Posts Tagged ‘commercials’

Not everything is cute anymore…including Burger King commercials

Today is the first day I can say Jordan did something that was uncute, the complete opposite of cute. The three of us were having a Kodak moment, lying together on the couch watching Star Trek Voyager. When we went to get up, we realized that something yellow and wet had escaped one of us and attacked the sofa. At that moment, I realized Jordan had finally done something I could in no way find cute. Sure, the couch was washable (though he had chosen MY spot to hydrate), but this was officially yucky.

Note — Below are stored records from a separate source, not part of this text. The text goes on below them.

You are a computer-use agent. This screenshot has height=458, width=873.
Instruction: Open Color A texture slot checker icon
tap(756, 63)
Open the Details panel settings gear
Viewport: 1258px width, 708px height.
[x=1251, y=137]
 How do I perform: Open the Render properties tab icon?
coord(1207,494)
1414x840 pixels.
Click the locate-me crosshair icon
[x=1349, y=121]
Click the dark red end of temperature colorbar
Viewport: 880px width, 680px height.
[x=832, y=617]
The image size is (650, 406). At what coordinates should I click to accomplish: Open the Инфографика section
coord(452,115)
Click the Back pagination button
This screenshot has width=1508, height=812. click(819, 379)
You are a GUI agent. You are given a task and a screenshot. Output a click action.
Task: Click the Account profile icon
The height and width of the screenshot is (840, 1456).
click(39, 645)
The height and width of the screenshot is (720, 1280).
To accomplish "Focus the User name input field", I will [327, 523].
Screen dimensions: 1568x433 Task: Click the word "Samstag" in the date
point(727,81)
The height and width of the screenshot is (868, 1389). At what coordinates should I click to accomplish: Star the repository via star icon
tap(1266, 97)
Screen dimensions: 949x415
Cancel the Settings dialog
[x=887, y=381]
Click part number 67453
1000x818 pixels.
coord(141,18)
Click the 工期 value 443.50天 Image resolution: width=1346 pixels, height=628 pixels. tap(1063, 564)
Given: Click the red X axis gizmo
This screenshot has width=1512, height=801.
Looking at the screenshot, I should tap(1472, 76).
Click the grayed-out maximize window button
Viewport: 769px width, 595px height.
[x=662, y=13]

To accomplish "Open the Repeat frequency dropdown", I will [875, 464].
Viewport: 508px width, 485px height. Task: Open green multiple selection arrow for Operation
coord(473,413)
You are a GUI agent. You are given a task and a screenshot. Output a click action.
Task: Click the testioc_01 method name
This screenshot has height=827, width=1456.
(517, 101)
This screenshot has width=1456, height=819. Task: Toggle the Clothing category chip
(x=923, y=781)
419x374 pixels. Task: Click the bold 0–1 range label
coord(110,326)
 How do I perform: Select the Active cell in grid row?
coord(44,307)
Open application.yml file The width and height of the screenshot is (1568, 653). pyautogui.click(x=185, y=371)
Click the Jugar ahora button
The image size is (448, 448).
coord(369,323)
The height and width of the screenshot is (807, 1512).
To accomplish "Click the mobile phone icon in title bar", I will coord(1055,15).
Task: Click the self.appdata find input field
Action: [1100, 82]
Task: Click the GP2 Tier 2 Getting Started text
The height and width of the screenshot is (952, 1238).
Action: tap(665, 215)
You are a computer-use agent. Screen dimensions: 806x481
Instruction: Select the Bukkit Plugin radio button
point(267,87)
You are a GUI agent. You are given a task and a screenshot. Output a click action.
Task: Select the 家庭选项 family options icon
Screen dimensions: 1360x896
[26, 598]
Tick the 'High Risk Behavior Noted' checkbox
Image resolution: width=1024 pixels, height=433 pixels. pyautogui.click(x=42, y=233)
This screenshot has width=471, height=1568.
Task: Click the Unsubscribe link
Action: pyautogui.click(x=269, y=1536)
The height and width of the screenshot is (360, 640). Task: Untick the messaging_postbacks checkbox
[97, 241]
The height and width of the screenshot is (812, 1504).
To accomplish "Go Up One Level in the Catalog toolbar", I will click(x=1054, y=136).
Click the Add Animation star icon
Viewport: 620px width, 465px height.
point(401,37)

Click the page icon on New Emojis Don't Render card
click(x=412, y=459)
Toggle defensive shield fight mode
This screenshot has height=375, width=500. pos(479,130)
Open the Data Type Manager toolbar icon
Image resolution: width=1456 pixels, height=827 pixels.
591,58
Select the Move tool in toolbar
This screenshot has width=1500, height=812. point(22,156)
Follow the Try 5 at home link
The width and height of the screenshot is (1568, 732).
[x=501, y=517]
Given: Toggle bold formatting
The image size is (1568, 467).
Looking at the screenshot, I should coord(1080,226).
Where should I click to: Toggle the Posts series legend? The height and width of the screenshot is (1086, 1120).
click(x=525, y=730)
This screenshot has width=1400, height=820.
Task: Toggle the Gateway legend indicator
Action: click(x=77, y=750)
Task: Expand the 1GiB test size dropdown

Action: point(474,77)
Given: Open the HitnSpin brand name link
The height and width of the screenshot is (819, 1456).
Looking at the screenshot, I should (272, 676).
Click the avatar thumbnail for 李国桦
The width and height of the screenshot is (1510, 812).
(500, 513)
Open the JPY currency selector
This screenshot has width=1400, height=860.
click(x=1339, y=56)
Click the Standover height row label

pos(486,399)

It was made yuckier by occurring during yet another commercial I hate. That commercial, as Allen knows, is the newest Burger King commercial. This is the one where our children learn that moms who are bad at making sandwiches want to kill people who are good at it. We also learn that Burger King sandwiches are especially worth killing over because they’ve discovered the impossible-to-duplicate act of buttering the bread. Mom #2 in the commercial is especially incensed by this tremendous culinary breakthrough. It’s a good thing I never saw this commercial as a child, or I would have had to live in fear that my PB&J on toasted bread might have led my mother to hire someone to take me out before my siblings caught wind of it. Oh Burger King, why do you stray from what we love about you? Commercials that clog our arteries through the television by showing us beautiful images of Whoppers, Whopper Juniors and Double Whoppers with Cheese.

I Hate the Associated Tax Relief commercial

There’s not much to this post, except to say how much I hate the Associated Tax Relief commercial. I don’t know why, but this commercial is ridiculously louder than any other commercial on television. TV has gotten me through the first weeks of motherhood, and I cannot tolerate hearing this thing again. It even wakes Q up it’s so loud.

Other week ending thoughts:

Why is it that you can have a burp cloth over your shoulder, yet the baby will still manage to throw up on your shirt? It’s like they have an advanced targeting system or something.

Why is it the best tasting beverages are all bad for you? Beer? Bad. Coffee? Bad. Dr. Pepper? Bad, especially when your brother makes it.

Why do cats only want to sit in your lap when you have something else to do or something else already in your lap? Charlie has recently taken to trying to sit on top of Jordan in my lap on the couch.

Finally, Alan, this is what Jordan was doing when we were on the phone the other night:

Q Photos 032

UPDATE: Last question: why would two girls they’re calling the Bratz Bandits rob our Publix? That’s not very nice and kind of disconcerting.

UPDATE 2 (from Allen): Cheryl forgot to mention that we also have the “Barbie Bandits” and the “Blue Jean Bandits.” It seems Atlanta is full of very colorfully named bandits.